千曲万来余話その416「フランス・ブリュッヘン、名演奏の条件、エイク涙のパヴァーヌ」

 4月16日夜10時頃、天頂にはビッグ・ディッパー北斗七星が輝いていた。柄の部分から少し離れて南東にアークトゥールス、その先の南天にはスピカという春の大曲線が描かれている。そして振り返ると西方の中空にボルックスとカストルという双子座、そのやや北寄りにカペラという具合で春の星座が美しい。少し以前には、プロキオン、シリウス、ベテルギウスという冬の大三角形が下方に移動してしまい姿を消し、星空は北極星を中心にして反時計回りで地平線に沈み込んでいく。月齢0,0の新月、日出4:52日入18:18月出5:16月入18:20の日にあたり、星の夜として眺め易いといえるのだろう。
 こんな夜にリコーダーの音楽がふさわしい。ヤーコブ・ファン・エイク、1590~1657には、ソプラノ・リコーダー一本による涙のパヴァーヌ・ラクリメという名曲がある。オランダ、ユトレヒト大聖堂のカリヨン奏者だったエイク、教会の庭を散策する人々のためにリコーダーを演奏したといわれている。
 フランス・ブリュッヘン1934.10/30~2014.8/18アムステルダム没、彼の出現は二十世紀の音楽上歴史的事件だったという人がいるほどのビッグネイムである。楽器としては、歴史的名器から現代のゼンオン楽器にいたる幅広い使用、52~56年にかけてケース・オッテンにリコーダーとフルートトラヴェルソを師事したほか、フルートをフーベルト・バルワーザーにも学び、ソリストとして活動する傍ら、ハーグ王立音楽院のリコーダーと、十八世紀音楽の教授となりアムステダム音楽院、ハーヴァード大学など各地の教授活動に招かれていた。
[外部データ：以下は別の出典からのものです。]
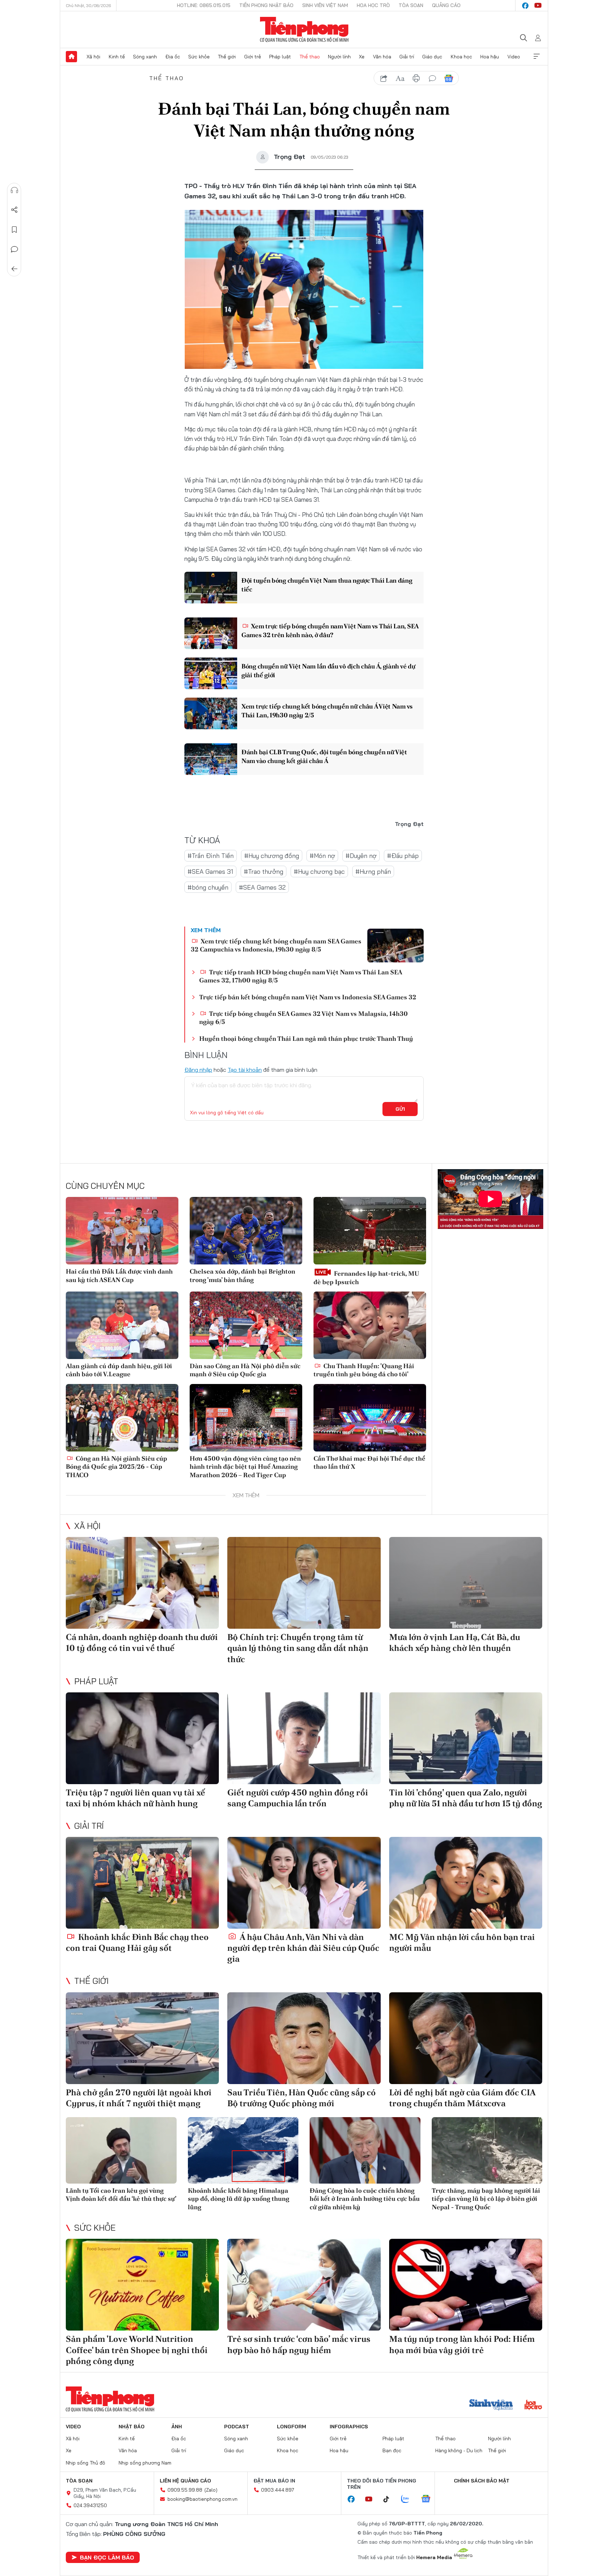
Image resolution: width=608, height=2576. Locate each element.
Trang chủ (71, 56)
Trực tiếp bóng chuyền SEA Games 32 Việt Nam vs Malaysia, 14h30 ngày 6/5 (303, 1018)
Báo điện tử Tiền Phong (304, 29)
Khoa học (461, 56)
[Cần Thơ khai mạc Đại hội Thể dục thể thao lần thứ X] (370, 1418)
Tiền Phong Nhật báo (266, 5)
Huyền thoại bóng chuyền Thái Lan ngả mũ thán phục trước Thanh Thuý (306, 1038)
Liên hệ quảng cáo (185, 2481)
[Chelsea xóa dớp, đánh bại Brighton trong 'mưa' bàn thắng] (246, 1230)
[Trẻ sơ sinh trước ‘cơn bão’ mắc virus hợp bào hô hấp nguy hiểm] (303, 2285)
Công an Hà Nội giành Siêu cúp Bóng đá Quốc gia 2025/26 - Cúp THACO (116, 1466)
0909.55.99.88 (184, 2490)
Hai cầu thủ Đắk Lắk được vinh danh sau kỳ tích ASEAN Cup (119, 1275)
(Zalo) (210, 2490)
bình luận (432, 78)
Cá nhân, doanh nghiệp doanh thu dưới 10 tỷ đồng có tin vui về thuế (142, 1642)
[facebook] (525, 5)
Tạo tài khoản (245, 1069)
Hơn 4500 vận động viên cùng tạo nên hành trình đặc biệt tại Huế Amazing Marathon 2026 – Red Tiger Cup (245, 1466)
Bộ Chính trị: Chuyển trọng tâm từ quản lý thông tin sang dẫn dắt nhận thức (297, 1648)
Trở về (14, 269)
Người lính (339, 56)
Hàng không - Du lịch (458, 2450)
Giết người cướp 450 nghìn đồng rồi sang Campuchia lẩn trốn (297, 1798)
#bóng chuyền (208, 887)
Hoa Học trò (373, 5)
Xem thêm (536, 56)
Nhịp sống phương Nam (145, 2463)
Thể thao (309, 56)
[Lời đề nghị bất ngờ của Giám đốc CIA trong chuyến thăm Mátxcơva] (465, 2038)
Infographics (349, 2426)
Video (513, 56)
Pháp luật (280, 56)
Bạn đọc (391, 2450)
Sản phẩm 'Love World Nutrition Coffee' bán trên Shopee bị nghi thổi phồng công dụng (137, 2349)
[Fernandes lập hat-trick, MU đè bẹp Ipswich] (370, 1230)
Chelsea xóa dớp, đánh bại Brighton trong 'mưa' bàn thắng (242, 1275)
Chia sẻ (14, 210)
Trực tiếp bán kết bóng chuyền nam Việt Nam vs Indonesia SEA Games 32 (307, 997)
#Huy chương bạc (319, 871)
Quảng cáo (446, 5)
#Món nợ (322, 856)
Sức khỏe (199, 56)
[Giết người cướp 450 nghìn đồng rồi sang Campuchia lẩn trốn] (303, 1738)
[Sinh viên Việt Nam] (491, 2405)
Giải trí (406, 56)
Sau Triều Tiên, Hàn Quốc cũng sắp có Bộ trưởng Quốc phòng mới (301, 2098)
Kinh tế (117, 56)
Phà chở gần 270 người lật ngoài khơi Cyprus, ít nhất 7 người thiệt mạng (138, 2098)
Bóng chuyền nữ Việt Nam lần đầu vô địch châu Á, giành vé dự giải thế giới (328, 670)
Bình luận (14, 249)
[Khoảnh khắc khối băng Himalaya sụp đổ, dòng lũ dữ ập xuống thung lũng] (243, 2150)
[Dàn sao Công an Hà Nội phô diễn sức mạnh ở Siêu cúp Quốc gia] (246, 1325)
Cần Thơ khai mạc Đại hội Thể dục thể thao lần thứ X (369, 1462)
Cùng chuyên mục (105, 1185)
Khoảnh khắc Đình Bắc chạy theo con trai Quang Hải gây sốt (137, 1942)
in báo (416, 78)
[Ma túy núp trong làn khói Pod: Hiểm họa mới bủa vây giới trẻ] (465, 2285)
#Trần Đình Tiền (211, 856)
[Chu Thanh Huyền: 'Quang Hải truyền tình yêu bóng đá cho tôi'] (370, 1325)
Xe (362, 56)
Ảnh (176, 2426)
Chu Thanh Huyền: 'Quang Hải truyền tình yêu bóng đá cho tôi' (364, 1370)
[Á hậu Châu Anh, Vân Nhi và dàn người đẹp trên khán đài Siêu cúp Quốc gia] (303, 1883)
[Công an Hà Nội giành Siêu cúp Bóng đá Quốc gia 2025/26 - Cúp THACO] (122, 1418)
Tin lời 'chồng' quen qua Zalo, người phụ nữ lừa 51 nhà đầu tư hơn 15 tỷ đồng (465, 1798)
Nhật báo (132, 2426)
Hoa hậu (489, 56)
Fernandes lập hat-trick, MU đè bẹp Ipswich (366, 1277)
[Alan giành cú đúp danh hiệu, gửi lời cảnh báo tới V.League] (122, 1325)
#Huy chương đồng (271, 856)
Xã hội (93, 56)
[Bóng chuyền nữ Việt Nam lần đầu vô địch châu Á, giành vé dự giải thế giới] (210, 673)
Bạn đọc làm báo (107, 2557)
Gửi (400, 1109)
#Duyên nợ (361, 856)
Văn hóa (382, 56)
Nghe (14, 190)
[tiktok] (390, 2499)
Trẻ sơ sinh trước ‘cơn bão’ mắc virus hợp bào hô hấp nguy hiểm (298, 2344)
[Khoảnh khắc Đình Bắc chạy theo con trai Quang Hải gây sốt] (142, 1883)
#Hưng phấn (373, 871)
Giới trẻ (252, 56)
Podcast (236, 2426)
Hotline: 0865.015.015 (203, 5)
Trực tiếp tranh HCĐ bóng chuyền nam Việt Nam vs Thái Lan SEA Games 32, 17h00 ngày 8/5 (300, 976)
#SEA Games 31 (210, 871)
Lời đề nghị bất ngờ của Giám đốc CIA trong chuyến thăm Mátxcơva (462, 2098)
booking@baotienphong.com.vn (202, 2499)
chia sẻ (384, 78)
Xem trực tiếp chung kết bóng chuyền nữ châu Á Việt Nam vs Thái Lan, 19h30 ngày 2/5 (327, 710)
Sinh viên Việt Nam (325, 5)
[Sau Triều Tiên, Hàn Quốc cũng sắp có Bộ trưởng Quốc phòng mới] (303, 2038)
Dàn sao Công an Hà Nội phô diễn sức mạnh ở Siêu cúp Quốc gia (245, 1370)
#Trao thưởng (263, 871)
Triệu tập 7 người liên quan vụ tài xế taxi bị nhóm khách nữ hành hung (135, 1798)
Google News (449, 78)
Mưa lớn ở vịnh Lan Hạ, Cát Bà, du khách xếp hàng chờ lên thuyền (454, 1642)
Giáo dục (432, 56)
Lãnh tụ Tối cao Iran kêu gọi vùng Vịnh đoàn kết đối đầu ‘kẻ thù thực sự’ (121, 2194)
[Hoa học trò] (533, 2405)
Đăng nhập (198, 1069)
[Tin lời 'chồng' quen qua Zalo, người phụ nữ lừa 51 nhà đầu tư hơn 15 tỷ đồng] (465, 1738)
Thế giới (227, 56)
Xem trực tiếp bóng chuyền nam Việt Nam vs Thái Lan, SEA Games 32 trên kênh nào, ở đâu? (329, 630)
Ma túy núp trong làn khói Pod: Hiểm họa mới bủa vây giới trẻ (462, 2344)
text (400, 78)
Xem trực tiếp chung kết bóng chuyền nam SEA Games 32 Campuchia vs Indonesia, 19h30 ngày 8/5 (276, 945)
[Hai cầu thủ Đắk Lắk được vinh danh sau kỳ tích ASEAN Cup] (122, 1230)
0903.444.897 (277, 2490)
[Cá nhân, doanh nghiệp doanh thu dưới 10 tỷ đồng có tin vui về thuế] (142, 1583)
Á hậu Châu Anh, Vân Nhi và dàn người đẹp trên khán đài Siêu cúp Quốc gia (303, 1947)
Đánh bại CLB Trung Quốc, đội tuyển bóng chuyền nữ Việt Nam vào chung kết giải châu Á (324, 756)
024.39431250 (90, 2505)
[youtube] (538, 5)
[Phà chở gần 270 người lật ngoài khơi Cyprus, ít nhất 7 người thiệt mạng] (142, 2038)
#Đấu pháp (403, 856)
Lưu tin (14, 230)
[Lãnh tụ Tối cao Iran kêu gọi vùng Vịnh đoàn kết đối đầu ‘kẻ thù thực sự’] (121, 2150)
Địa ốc (172, 56)
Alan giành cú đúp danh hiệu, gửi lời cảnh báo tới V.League (119, 1370)
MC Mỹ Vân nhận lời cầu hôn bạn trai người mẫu (462, 1942)
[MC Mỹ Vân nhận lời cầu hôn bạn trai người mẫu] (465, 1883)
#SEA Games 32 (262, 887)
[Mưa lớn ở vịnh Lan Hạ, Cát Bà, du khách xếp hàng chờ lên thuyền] (465, 1583)
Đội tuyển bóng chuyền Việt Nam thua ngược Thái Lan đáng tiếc (326, 584)
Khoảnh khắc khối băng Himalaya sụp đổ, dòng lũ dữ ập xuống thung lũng (238, 2198)
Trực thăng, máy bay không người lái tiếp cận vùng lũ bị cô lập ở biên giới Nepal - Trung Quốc (486, 2198)
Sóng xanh (145, 56)
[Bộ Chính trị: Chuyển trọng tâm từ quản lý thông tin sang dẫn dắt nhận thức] (303, 1583)
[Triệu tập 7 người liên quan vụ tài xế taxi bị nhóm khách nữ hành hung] (142, 1738)
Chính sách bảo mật (481, 2481)
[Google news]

81年には十八世紀オーケストラ、古楽器による管弦楽団を創設するなど指揮活動にも幅を広げた。92年にはエイジ・オブ・インライトゥメント管弦楽団の首席客演指揮者を務めていた。91年ロイヤルコンセルトヘボウ、93年ザルツブルクでウィーン・フィルを指揮している。初来日は73年、指揮者として88年、十八世紀オーケストラとともに来日する等しばしば日本を訪れている。
 フランス・ブリュッヘンの演奏は特徴があって、ときどき吹き込むなどしていても、基本的にはノンヴィヴラート、豊かな鳴りを聞かせるスタイル、確実な技術性を発揮していて、鍛え抜かれた修練を経た安定感を披露する。リコーダー、ブロックフレーテは、発音が容易であり、多数の人々に愛されている。室内楽で本領を発揮していて、わずか、一本の楽器でも魅力をもった吹奏楽器。二本の合奏アンサンブルでは、簡単に倍音が鳴り、その魅力を知る人には、愛してやまない世界が広がる。
 ブリュッヘンの録音は膨大な数量に及び、そのLPレコードは、テレフンケンレコード、セオン、フィリップスなど幅広く、十六世紀から二十世紀まで作曲家も多数に及ぶ。共演する芸術家として、チェンバロ・ハープシコードはグスタフ・レオンハルト、ヴィオラ・ダ・ガンバではニコラウス・アーノンクール、バロックチェロではアンナー・ビルスマなど、バロック音楽の泰斗がずらりと名前をそろえている。彼の晩年は指揮活動に入ってはいたのだが、その音楽は、アグレッシブ、積極的なおかつロマンティックで精気に溢れたものであった。パッション情熱にあふれ、作曲家へのリスペクトの上に、鍛錬を経た音楽性は衆人を魅了する。
 オーディオ追求の上で、倍音の音圧が向上を見せることにより、演奏の魅力は幅を広げる。線を繋いだだけで得ることのできない世界、時間をかけ、経験を積み、感性を磨き、人間性を陶冶してこそ味わうことのできる愉悦、簡単ではないからこそ、その有難味は尊い。アーティストと比較できる話ではない、分かってはいるのだけれど!